◆ Source extract:
------------------------------------------------------------------------

# Arrgh new 508 HD failure



## Bob Haller (Mar 24, 2002)

Yesterday I heard a scraping noise that stopped. I thought it was my acquarium pump. Well this AM I hear it again, its my 508s HD dying. Putting my hand on the receiver case I can feel it vibrate. The E rep is very nice. Iam on hold right now as she does the paperwork.

Another day another receiver

Too bad I cant just go buy a new 120 gig drive and stuff it in there,.
This is the box I got for $99 from the [email protected] contact. About 2 months old

Having LOTS of experience with CSR contacts and the virguinia call center they are certinally MUCH IMPROVED! There friendly helpful can do approach is wonderful!

Just wish I didnt need to call them so often

Were really broke or I would get CC autopay just to cover the shipping charges They are waiving this one since its new...

------------------------------------------------------------------------

◆ Instruction 1: Copy the lines of the listing exactly as they appear, starting at the line that contains "Where should I click to: Show" and ending at the close of the listing, with both ends included.

------------------------------------------------------------------------

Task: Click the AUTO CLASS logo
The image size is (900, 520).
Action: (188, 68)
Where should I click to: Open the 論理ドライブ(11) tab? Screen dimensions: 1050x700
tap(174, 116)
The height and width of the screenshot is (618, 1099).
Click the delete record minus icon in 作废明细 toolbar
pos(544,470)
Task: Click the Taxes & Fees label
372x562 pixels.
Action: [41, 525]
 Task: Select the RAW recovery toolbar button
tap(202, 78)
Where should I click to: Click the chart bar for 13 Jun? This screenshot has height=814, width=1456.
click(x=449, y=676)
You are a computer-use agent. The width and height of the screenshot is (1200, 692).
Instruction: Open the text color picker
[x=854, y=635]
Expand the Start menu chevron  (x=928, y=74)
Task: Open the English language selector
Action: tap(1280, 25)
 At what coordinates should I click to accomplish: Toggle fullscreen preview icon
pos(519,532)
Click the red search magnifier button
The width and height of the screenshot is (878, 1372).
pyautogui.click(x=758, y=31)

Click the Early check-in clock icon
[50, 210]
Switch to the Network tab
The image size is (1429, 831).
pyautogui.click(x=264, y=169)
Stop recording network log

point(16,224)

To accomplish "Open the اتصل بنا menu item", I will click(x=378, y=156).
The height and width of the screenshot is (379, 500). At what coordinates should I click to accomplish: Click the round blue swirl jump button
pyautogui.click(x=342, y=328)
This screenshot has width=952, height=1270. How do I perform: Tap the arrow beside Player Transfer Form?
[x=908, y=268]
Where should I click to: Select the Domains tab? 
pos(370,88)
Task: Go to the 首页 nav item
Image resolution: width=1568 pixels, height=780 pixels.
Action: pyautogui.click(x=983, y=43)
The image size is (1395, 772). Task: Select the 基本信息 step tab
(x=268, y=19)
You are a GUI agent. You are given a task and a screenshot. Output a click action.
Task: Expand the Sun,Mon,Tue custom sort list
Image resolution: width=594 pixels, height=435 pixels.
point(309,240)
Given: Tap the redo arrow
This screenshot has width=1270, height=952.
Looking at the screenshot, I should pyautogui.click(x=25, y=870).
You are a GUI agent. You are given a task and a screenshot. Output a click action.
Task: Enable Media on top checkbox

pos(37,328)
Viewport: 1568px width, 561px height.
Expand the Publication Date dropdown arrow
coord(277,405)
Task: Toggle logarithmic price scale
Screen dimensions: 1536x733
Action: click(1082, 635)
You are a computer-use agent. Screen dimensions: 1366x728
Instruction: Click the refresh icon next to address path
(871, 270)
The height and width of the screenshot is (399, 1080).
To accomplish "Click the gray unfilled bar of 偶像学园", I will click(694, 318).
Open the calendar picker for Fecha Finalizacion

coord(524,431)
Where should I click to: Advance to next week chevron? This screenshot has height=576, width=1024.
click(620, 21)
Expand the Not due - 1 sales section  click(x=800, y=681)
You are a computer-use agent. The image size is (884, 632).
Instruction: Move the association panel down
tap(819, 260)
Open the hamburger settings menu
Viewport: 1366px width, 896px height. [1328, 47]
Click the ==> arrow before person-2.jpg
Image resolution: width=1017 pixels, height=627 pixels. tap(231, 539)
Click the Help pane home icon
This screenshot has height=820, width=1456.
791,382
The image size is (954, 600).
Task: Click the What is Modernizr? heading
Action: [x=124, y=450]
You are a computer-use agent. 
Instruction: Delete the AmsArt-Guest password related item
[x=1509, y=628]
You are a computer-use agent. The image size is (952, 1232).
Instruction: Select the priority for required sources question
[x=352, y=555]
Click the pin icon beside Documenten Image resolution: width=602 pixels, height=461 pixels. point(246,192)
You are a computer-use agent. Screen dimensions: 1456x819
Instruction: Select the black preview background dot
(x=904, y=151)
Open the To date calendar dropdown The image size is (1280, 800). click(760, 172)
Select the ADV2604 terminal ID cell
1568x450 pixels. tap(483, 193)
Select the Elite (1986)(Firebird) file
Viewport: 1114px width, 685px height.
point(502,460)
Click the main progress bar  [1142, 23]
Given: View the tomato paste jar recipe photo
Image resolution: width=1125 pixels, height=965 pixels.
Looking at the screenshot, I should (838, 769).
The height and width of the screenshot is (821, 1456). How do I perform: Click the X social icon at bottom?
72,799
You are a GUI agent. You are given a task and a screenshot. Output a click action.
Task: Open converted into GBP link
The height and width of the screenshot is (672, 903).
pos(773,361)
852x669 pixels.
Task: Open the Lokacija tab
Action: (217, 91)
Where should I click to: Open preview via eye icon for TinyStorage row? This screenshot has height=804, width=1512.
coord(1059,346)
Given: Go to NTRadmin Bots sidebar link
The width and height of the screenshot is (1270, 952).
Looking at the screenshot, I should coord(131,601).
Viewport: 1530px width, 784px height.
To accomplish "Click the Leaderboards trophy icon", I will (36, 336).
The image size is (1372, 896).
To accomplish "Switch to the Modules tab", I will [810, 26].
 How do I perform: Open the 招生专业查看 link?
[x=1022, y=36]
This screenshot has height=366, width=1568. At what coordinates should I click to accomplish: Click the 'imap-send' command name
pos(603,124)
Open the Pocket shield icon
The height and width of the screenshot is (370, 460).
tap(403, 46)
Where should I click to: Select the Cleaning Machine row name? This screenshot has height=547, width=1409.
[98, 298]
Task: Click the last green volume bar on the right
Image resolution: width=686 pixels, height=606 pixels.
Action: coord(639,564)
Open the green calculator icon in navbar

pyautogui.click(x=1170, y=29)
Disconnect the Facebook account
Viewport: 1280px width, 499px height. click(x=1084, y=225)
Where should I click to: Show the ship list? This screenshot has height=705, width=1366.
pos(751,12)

------------------------------------------------------------------------

◆ Instruction 2: Continue the forum thread about the failing 508 receiver hard drive from the point where it stops.

◆ Task result 1:
Where should I click to: Show the ship list? This screenshot has height=705, width=1366.
pos(751,12)

◆ Task result 2:
----------



## firephoto (Sep 12, 2002)

wow
So has the unit stopped working?

Just some thoughts, might not apply to your situation Bob.
Hard drives can get damaged really easy if they are moved around while in use and take a small jolt. I'm guessing this could even happen if the unit lost power and the drive was unable to stop (parkl) in a safe place. Since the PVR is always recording or reading something when it is on it could stop in a bad place pretty easy. I would guess that if you are going to be moving these PVR receivers around that a power off and wait for the drive to shut down before pulling the plug would be a good idea.

Does anyone know what brand/model hard drive is in the 508?


----------



## Mike123abc (Jul 19, 2002)

Hard disk drives are usually very reliable. It is surprising that they could be going bad like that. It is not like you could get a junky hard drive, manufacturers pretty much have the manufacturing process down with very low margin for defects.


----------



## firephoto (Sep 12, 2002)

40gb IBM Deskstars IC35L040AVER07-0 
*screech*click*screech*click*screech*click

It's even worse when the IBM disk utilities tells you there is a component failure with the drive. :lol: I guess they are S.M.A.R.T. drives.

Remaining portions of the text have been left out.